From Volume 37, Issue 31 of EIR Online, Published Aug. 13, 2010

Global Economic News

EU Nations Sacrifice Infrastructure at the Balanced Budget Altar

Aug. 4 (EIRNS)—Instead of moving to heal their hemorrhaging economies with large-scale infrastructure projects such as NAWAPA, Spain, Portugal, Britain, and France, which have adopted unprecedented fiscal austerity programs, are committing hara-kiri by scrapping major investment in both physical and human infrastructure programs.

Spain: The Infrastructure Minister, under the sophistic label of the "adjustment program," announced on July 22 that for 2010-11, some 200 infrastructure programs (17% of total, EU6.4 billion) will be frozen, 112 of them for roads and highways, 87 in rail. Only ports, airports, and very few high-speed TGV rail connections will not be scrapped. Other projects, which were initially tapped to get public financing, will become public-private partnerships (PPPs), i.e., debt for the state, the cash for the banks. Local communities can no longer share the costs either, since the tax revenue on real estate transactions, which was EU16.7 billion in 2006, are expected to drop to a mere EU1.8 billion this year. As a result, 115,000 direct jobs and 1.1 million indirect jobs will be lost, while unemployment is already over 20% (3.9 million).

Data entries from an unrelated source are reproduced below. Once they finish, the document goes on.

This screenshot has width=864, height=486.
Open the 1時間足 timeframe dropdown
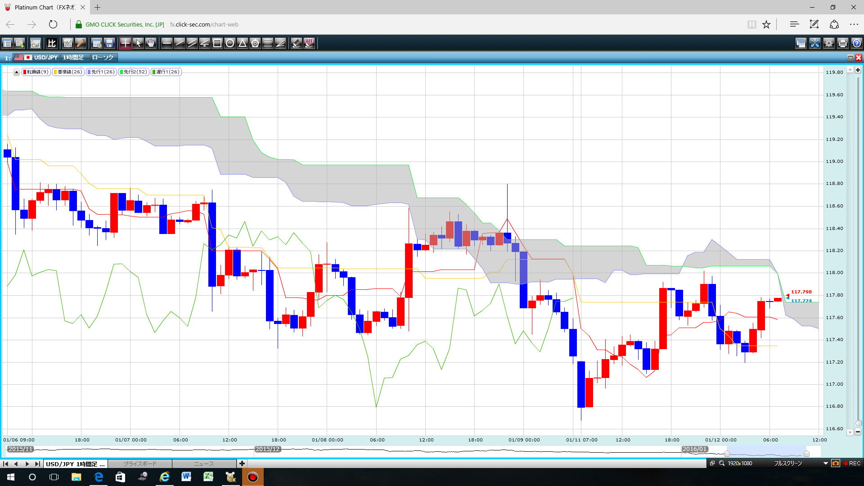coord(73,58)
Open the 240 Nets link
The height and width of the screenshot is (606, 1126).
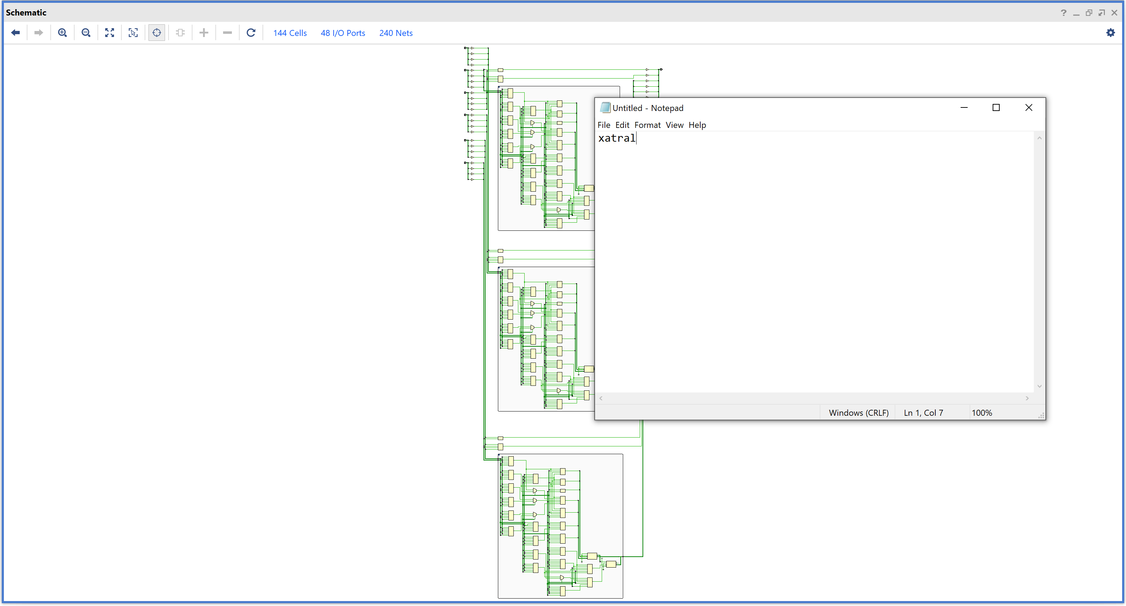pyautogui.click(x=396, y=33)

Portugal: Earlier this Summer, the government announced it was canceling plans for a high-speed rail link from Portugal to Spain, and the rest of Europe, on orders from the IMF and the EU to cut spending.

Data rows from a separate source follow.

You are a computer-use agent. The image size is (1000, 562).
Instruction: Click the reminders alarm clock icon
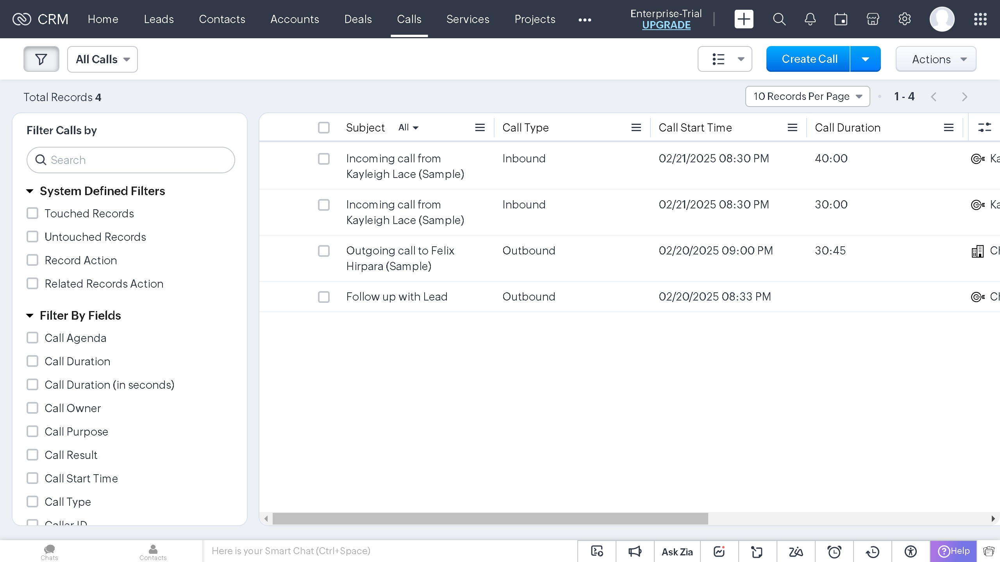pos(834,551)
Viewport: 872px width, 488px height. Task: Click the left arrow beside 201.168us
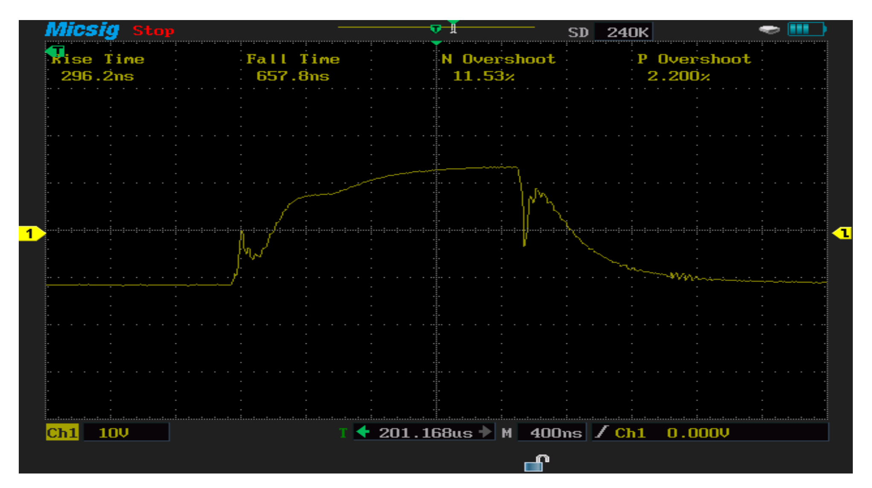click(363, 432)
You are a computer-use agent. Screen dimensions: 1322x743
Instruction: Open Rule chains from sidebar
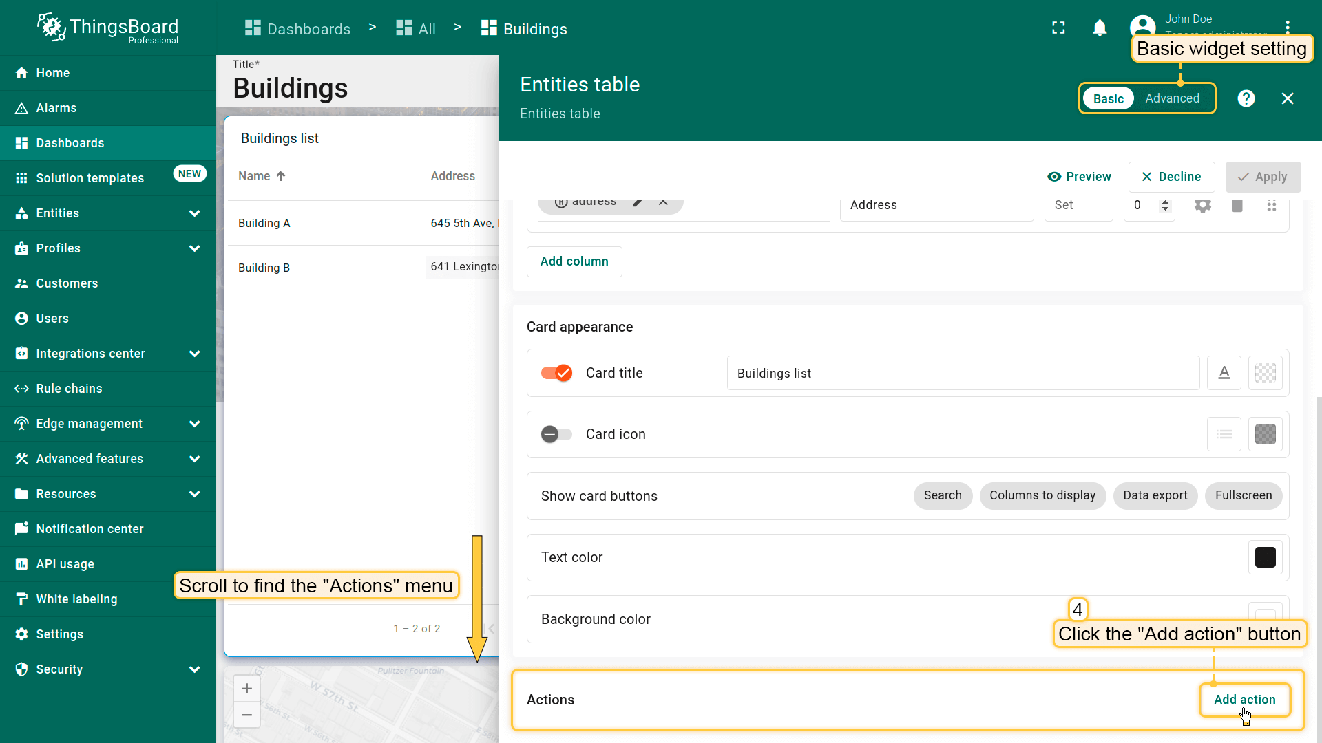point(69,389)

Britain: Chief Secretary to the Treasury Danny Alexander announced on July 12 that the U.K. will totally abandon 12 public infrastructure programs worth £2 billion and freeze 12 others worth £8.5 billion. The Green Party is happy since the airport expansions at Heathrow, Gatwick, and Stansted will be scrapped. In 2004, the U.K. pledged to spend EU66 billion between then and 2023 to upgrade school buildings and to construct new ones. Today, 58 of the 715 schools originally included in the program will not get upgrades. The motley list of victims of the cuts also includes construction of a new hospital in Wynyard and a court building in Birmingham. Contrary to the Tories' election promise, only two of the five necessary new prisons will be constructed.

France: While nothing is "officially" being scrapped, several programs are having "difficulties," notably a rapid metro (RER) connection between downtown Paris and Charles de Gaulle Airport; Highway A51 connecting Gap and Briançon; A24 connecting Amiens and Belgium; and A32 linking Nancy to Thionville. The "Seine-North" canal, needed to connect the Seine River basin, including Paris and the port of Le Havre, with the inland canal grid of northern Europe (Belgium, the Netherlands, and Germany), which was launched as a PPP, is unable get the financing it requires. Bankers will underwrite only TGV lines already decided on, because they are considered "profitable." As of 1972, France carried out annual maintenance and upgrades on 1,100 km of rail, after that dropped to only 500 km; it has now decided to do annual maintenance and upgrades on 1,000 km, since normal maintenance costs exploded three years ago, forcing trains to run at lower speeds in order to not kill their passengers.

Japan's Mizumo: Economic Growth Is Now Obsolete

Aug. 2 (EIRNS)—Japan's Prime Minister Naoto Kan, fresh off a devastating loss in Upper House elections, appointed Kazuo Mizuno, chief economist at Mitsubishi UFJ Morgan Stanley, to a Cabinet post in charge of economic research late last week.

Mizuno's fame rests on statements such as, "Economic growth is now obsolete. There is no place for a growth strategy in the 21st Century." Unfortunately, this outlook coheres with much of the governing Democratic Party of Japan's basic policy of destroying the pro-growth alliance between the Japanese government and industry which initially made Japan unique in Asia—at least, before the rise of South Korea and China.

Japan's industrial growth path was forcibly derailed into speculation and financial operations in the past decades, although the country maintained its advanced capabilities in nuclear, high-speed rail, heavy construction and other key areas.

The Liberal Democratic Party (LDP), which led Japan for almost all of the period since the early 1950s, including during the time of Japan's most rapid advancement, has accused the DPJ government of having no growth strategy. Kan's response was: "The LDP came up with 16 growth strategies in 10 years. And what have they accomplished?" But Kan's action in appointing Mizuno and pushing for a doubling of the sales tax to pay down the debt, is telling.

Kan's position as head of the DPJ (and thus Prime Minister) is unlikely to be confirmed by party elections on Sept. 14.